COMEX trader
A man man works the phones during COMEX tradings Reuters

Industrial commodities and global stocks fell sharply Wednesday as evidence mounted that the global economy's highfliers are dangerously close to stall speed. Yields on 10-year Treasuries tumbled to a record-low 1.64 percent.

Data from the U.S., Western Europe and China, the world's second-biggest economy, painted a uniformly grim picture for investors in risky assets like copper, crude oil or equities.

-- U.S. pending home sales fell 5.5 percent in April compared to the prior month, the National Association of Realtors said, marking the weakest result in a year and raising more uncertainty surrounding the housing recovery. The Dallas Fed manufacturing index extended the most recent slate of softer-than-expected economic reports, David A. Rosenberg, chief economist and strategist of Gluskin Sheff + Associates Inc., wrote in a note. We haven't seen a number this weak since last September.

-- China said monetary authorities will not launch any major government stimulus in the near future.

-- In Europe, economic stagnation and continuing debt crisis in the single currency bloc drove the region's business sentiment to 90.6 in May from April's revised 92.9, the European Commission said.
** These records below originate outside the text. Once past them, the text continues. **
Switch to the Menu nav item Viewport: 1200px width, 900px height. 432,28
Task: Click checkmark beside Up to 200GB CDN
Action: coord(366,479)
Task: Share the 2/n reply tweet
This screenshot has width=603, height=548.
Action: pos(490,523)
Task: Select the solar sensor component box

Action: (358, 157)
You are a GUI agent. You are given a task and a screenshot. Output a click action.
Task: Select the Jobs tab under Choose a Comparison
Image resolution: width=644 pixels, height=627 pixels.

That was the second big fall in a row and it left the index at its lowest level since the back end of the global recession in October 2009.

-- Meanwhile, Germany is opposing a European Commission proposal to create and fund a banking union for bailing out insolvent banks so the Greek crisis will not engulf Spain and other vulnerable euro zone members on the continent's southern periphery.

The situation in Europe is going from bad to worse and it is not just about Greece, as we see 10-year yields in Spain decisively pierce the 6.5 percent level to trade at its highest since last November, and Italy too touched the 6 percent threshold today as it endures its fourth straight sell-off, Rosenberg wrote Wednesday in a note.

Spain's economy is imploding much like Greece with retail sales plunging 9.8 percent year-over-year to mark the 22nd decline in a row and the sharpest annual slide on record.

Crude oil, which was recently trading around $87, has now fallen more than 20 percent from its March 1 level of $109.93. The current price of crude oil in New York trading is at a level not seen since October of last year.

Copper, which was recently trading around $3.38, has now fallen more than 14 percent from its March 1 high of $3.80. The current price of copper in New York trading is at a level not seen since the end of last year.

With the exception of sugar, all major agricultural commodities were down. Since the end of May 2011, wheat has fallen 31 percent, and since the end of August 2011 the price of corn has fallen 29 percent.

The overall picture of dangerously slowing economic growth -- if not outright contraction -- hammered stocks around the world.

Hong Kong's Hang Seng stock index closed down 1.9 percent, while Germany's DAX was recently falling 1.8 percent and France's CAC 40 was plunging 2.2 percent.

In the U.S., all major equity indexes were down more than 1 percent and the yield on the benchmark 10-year Treasury fell to a record-low 1.64 percent.